After taking the first two class of part 2 of 2019, I was able to get how autograd works and how it was used in pytorch. And to be sure I grasp the concept, I created a simple autograd in javascript and also create a pytorch like implementation in javascript.
It was implemented in obsevablehq js interactive notebookhere
and also you can help me check this medium post draft explaining the basic concept here

Thanks, fastai and the whole family

2 Likes

Thanks! It’s a Starlette app that I deployed to Render.

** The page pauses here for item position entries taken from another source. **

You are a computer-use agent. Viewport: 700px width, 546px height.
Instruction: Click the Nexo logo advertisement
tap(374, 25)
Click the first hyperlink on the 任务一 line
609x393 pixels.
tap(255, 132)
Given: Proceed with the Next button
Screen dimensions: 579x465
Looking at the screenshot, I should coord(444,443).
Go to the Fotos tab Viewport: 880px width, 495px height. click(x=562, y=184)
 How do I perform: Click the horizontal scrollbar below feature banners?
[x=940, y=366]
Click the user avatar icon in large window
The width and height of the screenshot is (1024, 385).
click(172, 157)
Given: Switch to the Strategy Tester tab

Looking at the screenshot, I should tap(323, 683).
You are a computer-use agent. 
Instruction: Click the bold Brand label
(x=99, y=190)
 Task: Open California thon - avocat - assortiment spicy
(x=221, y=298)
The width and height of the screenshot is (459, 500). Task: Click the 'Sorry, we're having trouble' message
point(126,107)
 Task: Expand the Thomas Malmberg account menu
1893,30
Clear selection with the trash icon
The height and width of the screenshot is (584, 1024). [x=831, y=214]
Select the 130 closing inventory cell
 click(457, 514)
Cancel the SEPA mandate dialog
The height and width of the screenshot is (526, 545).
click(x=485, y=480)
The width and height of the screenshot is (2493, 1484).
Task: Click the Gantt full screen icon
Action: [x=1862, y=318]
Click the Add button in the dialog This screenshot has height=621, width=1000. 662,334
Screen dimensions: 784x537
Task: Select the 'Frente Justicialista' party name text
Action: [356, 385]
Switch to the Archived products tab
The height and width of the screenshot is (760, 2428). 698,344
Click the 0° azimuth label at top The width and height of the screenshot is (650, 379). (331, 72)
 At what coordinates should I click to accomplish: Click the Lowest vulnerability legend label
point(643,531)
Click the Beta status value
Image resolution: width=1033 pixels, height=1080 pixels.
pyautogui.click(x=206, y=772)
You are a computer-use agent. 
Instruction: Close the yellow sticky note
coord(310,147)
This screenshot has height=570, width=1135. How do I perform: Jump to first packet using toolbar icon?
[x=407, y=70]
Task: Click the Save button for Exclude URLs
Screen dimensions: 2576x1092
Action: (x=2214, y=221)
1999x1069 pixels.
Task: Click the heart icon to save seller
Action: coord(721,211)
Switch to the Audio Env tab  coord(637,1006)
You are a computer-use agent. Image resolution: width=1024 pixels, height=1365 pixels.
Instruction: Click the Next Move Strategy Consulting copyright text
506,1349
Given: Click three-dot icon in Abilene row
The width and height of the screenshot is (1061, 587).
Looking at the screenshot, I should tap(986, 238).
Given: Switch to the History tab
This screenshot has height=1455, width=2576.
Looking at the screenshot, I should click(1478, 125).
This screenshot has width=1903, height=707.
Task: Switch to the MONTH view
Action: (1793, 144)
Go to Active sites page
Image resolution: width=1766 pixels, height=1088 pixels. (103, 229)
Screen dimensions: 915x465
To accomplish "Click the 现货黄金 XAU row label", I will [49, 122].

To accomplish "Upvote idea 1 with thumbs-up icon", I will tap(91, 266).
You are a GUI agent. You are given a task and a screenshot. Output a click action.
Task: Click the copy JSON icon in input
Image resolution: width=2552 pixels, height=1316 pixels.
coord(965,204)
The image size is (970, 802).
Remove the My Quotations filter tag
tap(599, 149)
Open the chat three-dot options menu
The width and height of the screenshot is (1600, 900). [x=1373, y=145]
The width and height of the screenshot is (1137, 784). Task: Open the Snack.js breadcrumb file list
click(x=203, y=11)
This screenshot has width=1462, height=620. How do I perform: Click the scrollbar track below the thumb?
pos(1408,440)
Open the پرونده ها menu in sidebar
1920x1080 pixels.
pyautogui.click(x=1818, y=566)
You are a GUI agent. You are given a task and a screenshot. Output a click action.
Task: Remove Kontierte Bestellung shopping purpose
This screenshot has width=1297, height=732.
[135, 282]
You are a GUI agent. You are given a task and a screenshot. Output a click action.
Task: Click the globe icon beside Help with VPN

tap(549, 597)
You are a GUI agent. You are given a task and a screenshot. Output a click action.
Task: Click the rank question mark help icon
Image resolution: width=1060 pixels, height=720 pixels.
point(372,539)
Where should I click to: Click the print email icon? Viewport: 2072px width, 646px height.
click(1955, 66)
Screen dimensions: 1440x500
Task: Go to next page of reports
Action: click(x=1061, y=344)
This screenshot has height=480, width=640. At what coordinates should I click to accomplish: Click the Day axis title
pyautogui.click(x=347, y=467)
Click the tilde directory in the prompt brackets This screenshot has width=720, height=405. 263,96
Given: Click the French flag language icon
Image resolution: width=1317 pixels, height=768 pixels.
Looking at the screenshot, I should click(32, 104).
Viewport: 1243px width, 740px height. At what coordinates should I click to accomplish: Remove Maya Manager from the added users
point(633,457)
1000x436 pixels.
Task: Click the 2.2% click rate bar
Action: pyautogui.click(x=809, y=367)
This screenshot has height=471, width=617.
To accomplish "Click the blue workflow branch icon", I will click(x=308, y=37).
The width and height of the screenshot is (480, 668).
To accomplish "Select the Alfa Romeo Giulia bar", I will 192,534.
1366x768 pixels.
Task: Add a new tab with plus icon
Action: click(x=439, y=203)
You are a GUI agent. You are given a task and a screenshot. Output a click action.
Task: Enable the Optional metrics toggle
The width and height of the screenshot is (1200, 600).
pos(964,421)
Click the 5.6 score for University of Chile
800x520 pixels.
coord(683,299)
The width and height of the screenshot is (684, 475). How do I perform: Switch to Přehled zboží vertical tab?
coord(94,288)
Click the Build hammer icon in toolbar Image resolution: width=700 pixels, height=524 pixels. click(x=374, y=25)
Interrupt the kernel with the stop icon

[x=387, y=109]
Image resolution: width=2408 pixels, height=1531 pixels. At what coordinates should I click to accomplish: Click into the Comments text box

I trained a resnet50 to classify emotions on faces with the CK+ dataset (6% error).

image

1 Like

Hi everyone, after complete the lesson 1 I have create my own dataset to predict the Felidae. You could find the blog from my personal website.

1 Like

For my last Part 1 mini-project I decided to have a go using the tabular learner to predict Fantasy Premier League player scores. I’ve written a blog about it! https://medium.com/@sol.paul/how-to-win-at-fantasy-premier-league-using-data-part-1-forecasting-with-deep-learning.

Spending some time applying the approach really helped me understand the concepts more deeply, although I’m still not sure I fully understand how the time series aspect works with regards to trend. I noticed that in the Rossmann notebook there are no ‘recent trend’ type variables i.e. something that describes the days and weeks leading up to each observation. Of course, this information is still there in the other observations, so I’m guessing that the ‘date’ (day, month, year) embeddings encompass this in the network e.g. October’s embedding encodes in some way that September is ‘nearby’, meaning that the model can account for recent trend (assuming it is predictive).

Loved the first part of the course so going onto part 2 now!